Half-Life Concept: Each AI agent can be characterized by its own "half-life," which represents the time it takes for the success rate to drop by half. This concept helps in estimating the success rate at different task lengths.

Why It Matters

For practitioners and researchers, this model provides a clear framework for understanding and predicting the performance of AI agents on longer tasks. Here are the key implications:

Task Duration Planning: Teams can use the half-life metric to better plan and allocate resources for tasks that require extended periods.
Failure Mechanisms Insight: The exponential decline suggests that failures often occur due to the increasing complexity of subtasks within a longer task.

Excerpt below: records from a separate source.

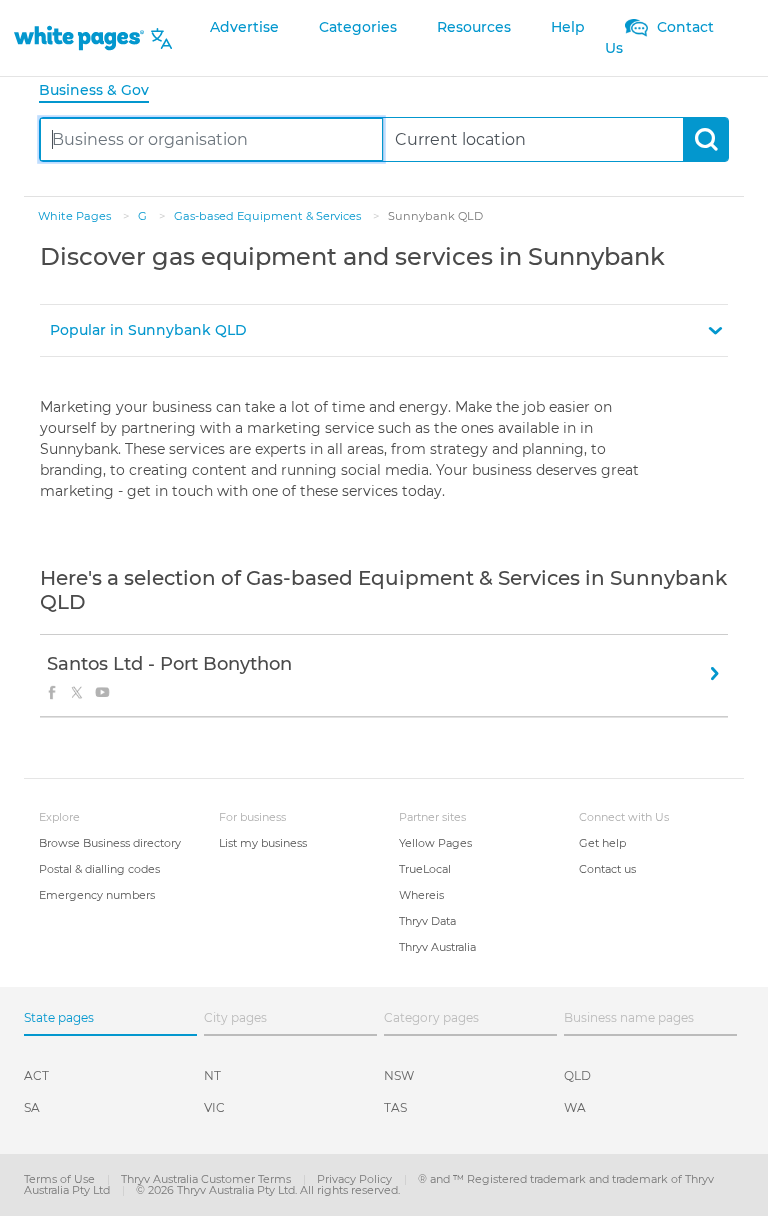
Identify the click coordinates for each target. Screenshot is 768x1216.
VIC (214, 1107)
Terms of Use (61, 1179)
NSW (399, 1075)
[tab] (102, 91)
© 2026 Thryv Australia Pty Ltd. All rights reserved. (268, 1190)
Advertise (244, 27)
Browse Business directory (110, 843)
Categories (358, 27)
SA (32, 1107)
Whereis (421, 895)
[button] (384, 330)
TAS (395, 1107)
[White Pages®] (79, 38)
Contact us (607, 869)
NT (212, 1075)
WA (575, 1107)
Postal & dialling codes (99, 869)
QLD (577, 1075)
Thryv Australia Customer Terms (207, 1179)
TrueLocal (425, 869)
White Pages (76, 216)
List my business (263, 843)
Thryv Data (427, 921)
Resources (474, 27)
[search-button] (705, 139)
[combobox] (211, 139)
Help (568, 27)
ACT (36, 1075)
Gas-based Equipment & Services (269, 216)
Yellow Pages (435, 843)
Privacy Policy (356, 1179)
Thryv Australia (437, 947)
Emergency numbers (97, 895)
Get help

This insight can guide improvements in AI agent design and training.

Technical Details

Model Assumptions:
- Constant Failure Rate: The model assumes a constant probability of failure per unit time (e.g., per minute).
- Exponential Decay: The success rate ( S(t) ) for a task of duration ( t ) is given by ( S(t) = e^{-\lambda t} ), where ( \lambda ) is the failure rate constant.
Data Fit:
- Kwa et al. (2025) provided empirical data on AI agent performance across various tasks.
- Jacobine's model fits this data well, indicating that the exponential decay accurately captures the observed decline in success rates.

Implementation Notes

Practical Application: To apply this model, practitioners can:
- Determine the half-life ( t_{1/2} ) for a given AI agent using the formula ( t_{1/2} = \frac{\ln(2)}{\lambda} ).
- Use this half-life to estimate success rates for tasks of different durations.
Limitations:
- The model assumes that failure is independent and uniformly distributed over time, which may not hold in all scenarios.
- Further research is needed to validate the model across a wider range of tasks and AI agents.

Future Work

While Jacobine's findings are promising, several questions remain open:

Generalizability: Does this model apply consistently across different types of tasks and domains?
Improvement Strategies: How can we design AI agents to reduce the failure rate constant ( \lambda ) and extend their half-life?
Real-World Implications: What are the practical implications for industries that rely heavily on long-duration tasks, such as autonomous vehicles or complex manufacturing processes?

Conclusion

The discovery of an exponential decline in success rates for AI agents with task duration offers a valuable tool for practitioners. By understanding and leveraging the half-life concept, teams can better predict performance, allocate resources, and identify areas for improvement. Future research will be crucial in validating and extending these findings to broader applications.